Which kind is being referred to in this question? Since it's about the notion of an expression containing a free variable, I'm going to suggest that it's syntactic. There are two major thrusts for my reasoning here. Firstly, in order to convert a syntax to a semantics requires that the syntax be valid. In the case of Haskell this means both syntactic validity and a successfully type check. However, we'll note that a program fragment like
x + 3
is actually a syntax error since x is simply unknown, unbound leaving us unable to consider the semantics of it as a Haskell program. Secondly, the very notion of a variable such as one that can be let-bound (and consider the difference between "variable" as it refers to a "slot" such as an IORef) is entirely a syntactic construct—there's no way to even talk about them from inside the semantics of a Haskell program.
So let's refine the question to be:
Can an expression containing free variables be (syntactically) referentially transparent?
and the answer is, uninterestingly, no. Referential transparency is a property of "contexts", not expressions. So let's explore the notion of free variables in contexts instead.
Free variable contexts
How can a context meaningfully have a free variable? It could be beside the hole
E1 ... x ... _ ... E2
and so long as we cannot insert something into that syntactic hole which "reaches over" and affects x syntactically then we're fine.

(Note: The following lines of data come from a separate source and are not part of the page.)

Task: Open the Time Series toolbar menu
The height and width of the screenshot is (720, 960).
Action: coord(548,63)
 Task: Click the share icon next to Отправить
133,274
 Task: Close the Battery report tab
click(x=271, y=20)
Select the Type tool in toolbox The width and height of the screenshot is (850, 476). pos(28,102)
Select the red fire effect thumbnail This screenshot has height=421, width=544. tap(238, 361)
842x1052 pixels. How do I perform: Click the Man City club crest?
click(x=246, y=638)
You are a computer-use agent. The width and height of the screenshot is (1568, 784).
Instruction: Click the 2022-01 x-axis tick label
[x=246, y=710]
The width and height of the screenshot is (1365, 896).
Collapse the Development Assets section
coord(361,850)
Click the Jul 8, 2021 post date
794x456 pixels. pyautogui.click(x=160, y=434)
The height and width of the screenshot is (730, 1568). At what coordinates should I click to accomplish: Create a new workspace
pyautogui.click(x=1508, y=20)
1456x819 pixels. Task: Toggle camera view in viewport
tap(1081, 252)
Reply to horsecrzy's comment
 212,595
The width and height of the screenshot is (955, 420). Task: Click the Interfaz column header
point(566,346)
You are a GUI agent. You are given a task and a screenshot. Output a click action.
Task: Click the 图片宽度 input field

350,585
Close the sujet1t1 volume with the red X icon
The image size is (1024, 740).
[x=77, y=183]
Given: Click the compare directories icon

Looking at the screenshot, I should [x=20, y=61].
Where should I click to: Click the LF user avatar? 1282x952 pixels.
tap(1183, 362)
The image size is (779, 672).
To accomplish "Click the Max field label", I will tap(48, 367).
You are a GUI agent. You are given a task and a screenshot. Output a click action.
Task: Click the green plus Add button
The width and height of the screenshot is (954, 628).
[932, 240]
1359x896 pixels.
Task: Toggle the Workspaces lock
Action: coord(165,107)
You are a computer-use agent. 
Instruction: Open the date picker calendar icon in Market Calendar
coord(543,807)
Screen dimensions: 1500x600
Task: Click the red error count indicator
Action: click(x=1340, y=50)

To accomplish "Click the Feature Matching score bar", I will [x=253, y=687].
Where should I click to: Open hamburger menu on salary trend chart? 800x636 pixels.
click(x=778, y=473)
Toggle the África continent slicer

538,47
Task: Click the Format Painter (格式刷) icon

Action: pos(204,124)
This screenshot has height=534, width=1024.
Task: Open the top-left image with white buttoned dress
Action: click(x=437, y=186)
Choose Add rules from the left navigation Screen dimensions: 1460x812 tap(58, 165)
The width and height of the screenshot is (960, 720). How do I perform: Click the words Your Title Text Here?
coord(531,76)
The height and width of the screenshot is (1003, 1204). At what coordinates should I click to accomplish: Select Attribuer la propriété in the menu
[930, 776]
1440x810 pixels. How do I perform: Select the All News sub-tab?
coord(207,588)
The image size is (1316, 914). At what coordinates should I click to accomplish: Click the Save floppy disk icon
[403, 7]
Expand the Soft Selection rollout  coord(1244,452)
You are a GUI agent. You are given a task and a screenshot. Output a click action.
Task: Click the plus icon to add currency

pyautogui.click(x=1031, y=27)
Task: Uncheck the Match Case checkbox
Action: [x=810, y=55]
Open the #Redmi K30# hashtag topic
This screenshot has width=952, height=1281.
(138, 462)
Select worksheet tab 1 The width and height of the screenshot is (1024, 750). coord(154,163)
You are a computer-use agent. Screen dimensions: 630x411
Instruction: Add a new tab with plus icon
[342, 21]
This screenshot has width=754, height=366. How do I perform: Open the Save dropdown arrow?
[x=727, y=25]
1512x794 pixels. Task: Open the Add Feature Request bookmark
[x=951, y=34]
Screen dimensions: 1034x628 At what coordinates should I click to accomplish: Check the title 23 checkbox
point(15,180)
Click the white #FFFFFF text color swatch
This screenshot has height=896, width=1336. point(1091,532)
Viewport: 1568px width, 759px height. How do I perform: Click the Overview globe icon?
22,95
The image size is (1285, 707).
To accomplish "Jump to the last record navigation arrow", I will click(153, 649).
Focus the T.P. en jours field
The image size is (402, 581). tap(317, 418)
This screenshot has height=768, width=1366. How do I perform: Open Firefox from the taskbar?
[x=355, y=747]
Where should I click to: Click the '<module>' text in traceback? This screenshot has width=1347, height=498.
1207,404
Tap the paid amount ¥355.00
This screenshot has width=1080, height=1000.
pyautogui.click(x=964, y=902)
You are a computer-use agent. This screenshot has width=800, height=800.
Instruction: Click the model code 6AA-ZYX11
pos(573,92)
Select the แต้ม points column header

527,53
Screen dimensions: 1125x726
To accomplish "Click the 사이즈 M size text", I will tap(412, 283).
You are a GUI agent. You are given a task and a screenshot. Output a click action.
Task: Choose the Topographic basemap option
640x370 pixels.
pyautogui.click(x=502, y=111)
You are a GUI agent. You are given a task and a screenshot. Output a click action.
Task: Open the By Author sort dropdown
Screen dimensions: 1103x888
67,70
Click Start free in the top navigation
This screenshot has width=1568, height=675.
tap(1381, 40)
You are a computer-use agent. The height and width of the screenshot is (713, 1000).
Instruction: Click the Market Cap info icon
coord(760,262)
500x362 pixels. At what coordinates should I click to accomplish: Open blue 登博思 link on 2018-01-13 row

So, for instance, if we fill that hole with something like
E1 ... x ... let x = 3 in E ... E2
then we haven't "captured" the x and thus can perhaps consider that syntactic hole to be referentially transparent. However, we're being nice to our syntax. Let's consider a more dangerous example
do x <- foo
let x = 3
_
return x
Now we see that the hole we've provided in some sense has dominion over the later phrase "return x". In fact, if we inject a fragment like "let x = 4" then it indeed changes the meaning of the whole. In that sense, the syntax here is no referentially transparent.
Another interesting interaction between referential transparency and free variables is the notion of an assigning context like
let x = 3 in _
where, from an outside perspective, both phrases "x" and "y" are reference the same thing, some named variable, but
let x = 3 in x ==/== let x = 3 in y
Progression from thorniness around equality and context
Now, hopefully the previous section explained a few ways for referential transparency to break under various kinds of syntactic contexts. It's worth asking harder questions about what kinds of contexts are valid and what kinds of expressions are equivalent. For instance, we might desugar our do notation in a previous example and end up noticing that we weren't working with a genuine context, but instead sort of a higher-order context
foo >>= \x -> (let x = 3 in ____(return x)_____)
Is this a valid notion of context? It depends a lot on what kind of meaning we're giving the program. The notion of desugaring the syntax already implies that the syntax must be well-defined enough to allow for such desugaring.
As a general rule, we must be very careful with defining both contexts and notions of equality. Further, the more meaning we demand the fragments of our language to take on the greater the ways they can be equal and the fewer the valid contexts we can build.
Ultimately, this leads us all the way to what I called "semantic referential transparency" earlier where we can only substitute proper values into a proper, closed lambda expression and we take the resulting equality to be "equality as programs".
What this ends up meaning is that as we impute more and more meaning on our language, as we begin to accept fewer and fewer things as valid, we get stronger and stronger guarantees about referential transparency.
Purity
And so this finally leads to the notion of a pure function. My understanding here is (even) less complete, but it's worth noting that purity, as a concept, does not much exist until we've moved to a very rich semantic space—that of Haskell semantics as a category over lifted Complete Partial Orders.
If that doesn't make much sense, then just imagine purity is a concept that only exists when talking about Haskell values as functions and equality of programs. In particular, we examine the collection of Haskell functions
trivial :: a -> ()
trivial x = x `seq` ()
where we have a trivial function for every choice of a. We'll notate the specific choice using an underscore
trivial_Int :: Int -> ()
trivial_Int x = x `seq` ()
Now we can define a (very strictly) pure function to be a function f :: a -> b such that
trivial_b . f = trivial_a
In other words, if we throw out the result of computing our function, the b, then we may as well have never computed it in the first place.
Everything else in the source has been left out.